(Rinnovabili.it) – Pesca, inquinanti e acidificazione degli oceani stanno mettendo a dura prova la sopravvivenza dei coralli. Per questi animali il pericolo sembra ora arrivare anche da un altro fronte fino ad oggi abbastanza sottovalutato: le creme solari.
Molti filtri solari comunemente venduti contengono oxybenzone (benzophenone-3 o BP-3), un composto chimico capace di respingere gli UV e presente in ben 3.500 marche di creme e lozioni protettive. Peccato che l’oxybenzone sia letale per i polipi neonati e fortemente tossico per quelli adulti. Una nuova ricerca pubblicata su Archives of Environmental Contamination and Toxicology, ha scoperto che questo composto si trova in concentrazioni particolarmente elevate proprio intorno alle più popolari barriere coralline, in particolare quelle alle Hawaii e nei Caraibi.
Craig Downs, autore dello studio e ricercatore del Laboratorio ambientale Haereticus, sostiene d’aver contribuito a spiegare perché ormai da tempo non si vedano più le larve del corallo nelle aree marine di zone di villeggiatura. “Abbiamo esaminato gli effetti dell’oxybenzone sulla forma larvale (planula) del corallo Stylophora pistillata, così come la sua tossicità in vitro su cellule di questo polipo e altre sei specie di corallo”, scrive lo scienziato definendo il composto “foto-intossicante”. In altre parole gli effetti nocivi della molecola sono ulteriormente aggravati dalla luce.

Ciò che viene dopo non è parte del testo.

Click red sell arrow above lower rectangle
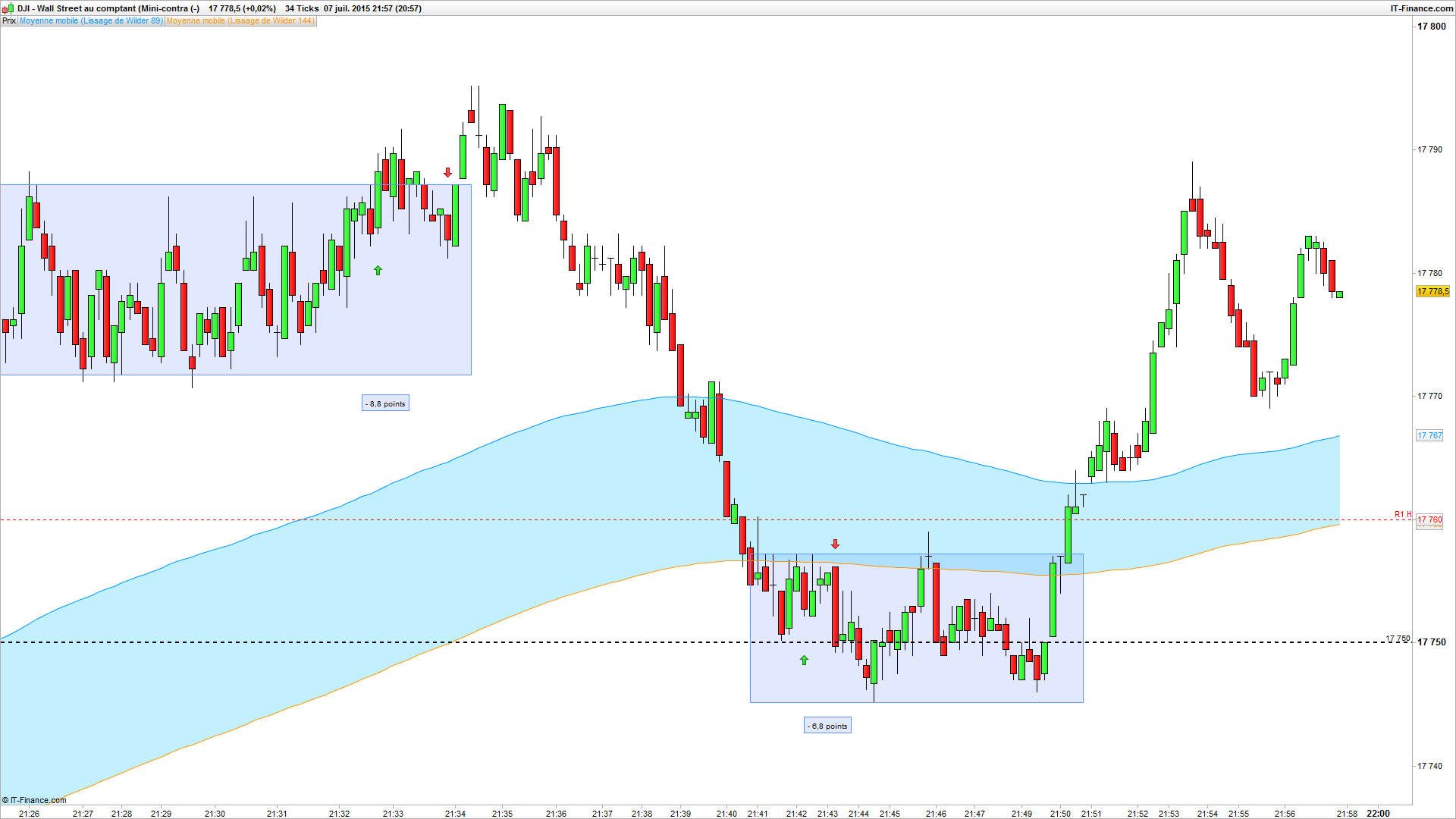 [x=835, y=544]
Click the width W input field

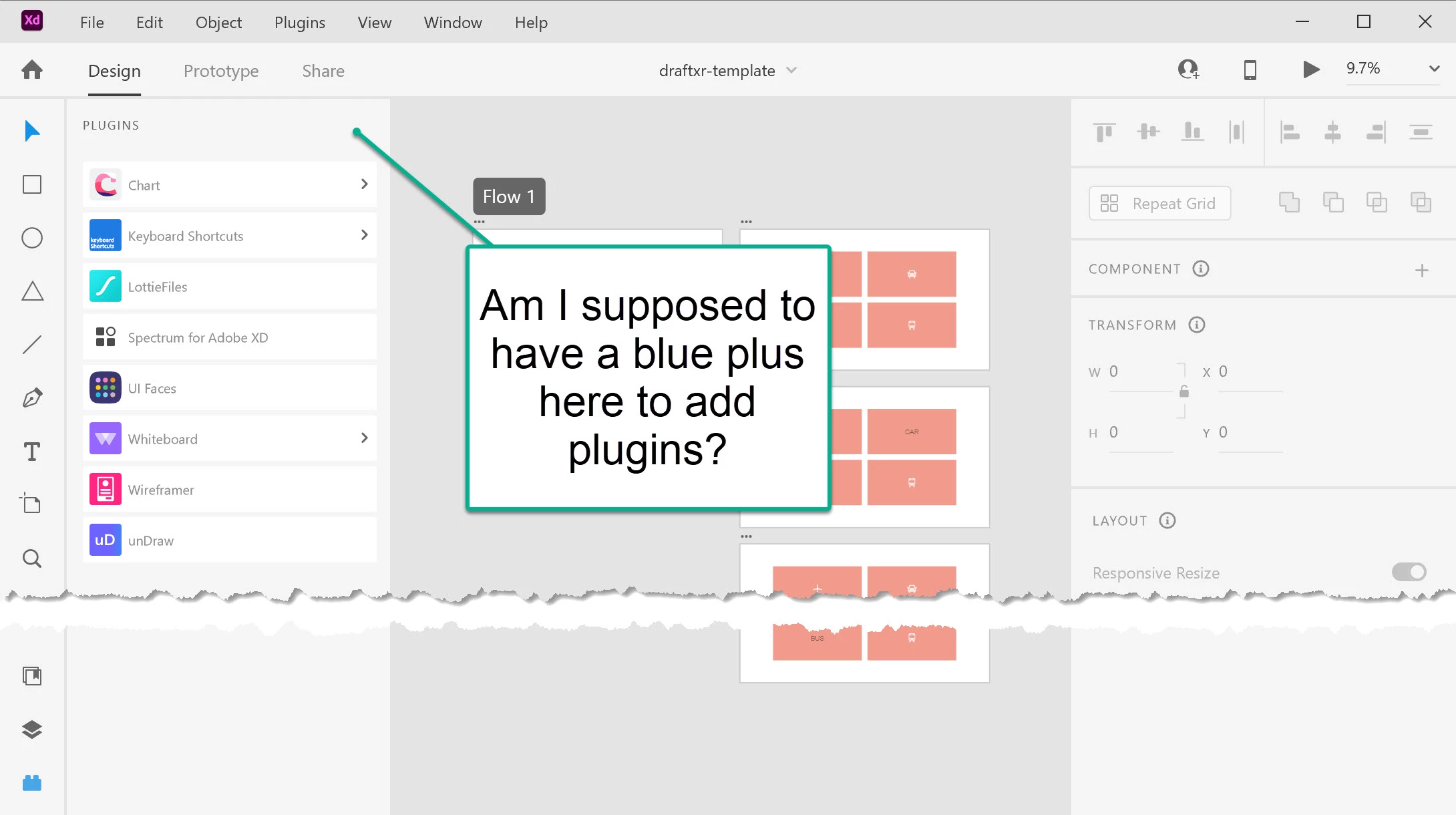point(1139,372)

L’Oxybenzone altera il DNA rendendo il corallo più suscettibile allo sbiancamento, e si comporta anche da distruttore endocrino scheletrico, causando una ossificazione nella planula che di conseguenza si chiude in se stessa e muore.
L’aspetto più drammatico è costituito però dal fatto che basta una ridotta quantità per provocare dei danni irreversibili. Gli effetti tossici della molecola sono stati osservati con concentrazioni a partire da 62 parti per trilione, che equivale a una goccia d’acqua in sei piscine olimpioniche e mezzo. E nelle Hawaii e nei Caraibi, le concentrazioni sono risultate 12 volte superiori allo standard minimo di tossicità. Lo studio non fa che aggravare le numerose perplessità che il BP-3 si trascina dietro. Nonostante le secche smentite da parte dell’American Academy of Dermatology infatti, c’è chi – come l’Environmental Working Group – continua a sostenere che questa sostanza sia in grado di causare cambiamenti ormonali e cellulari anche nell’uomo.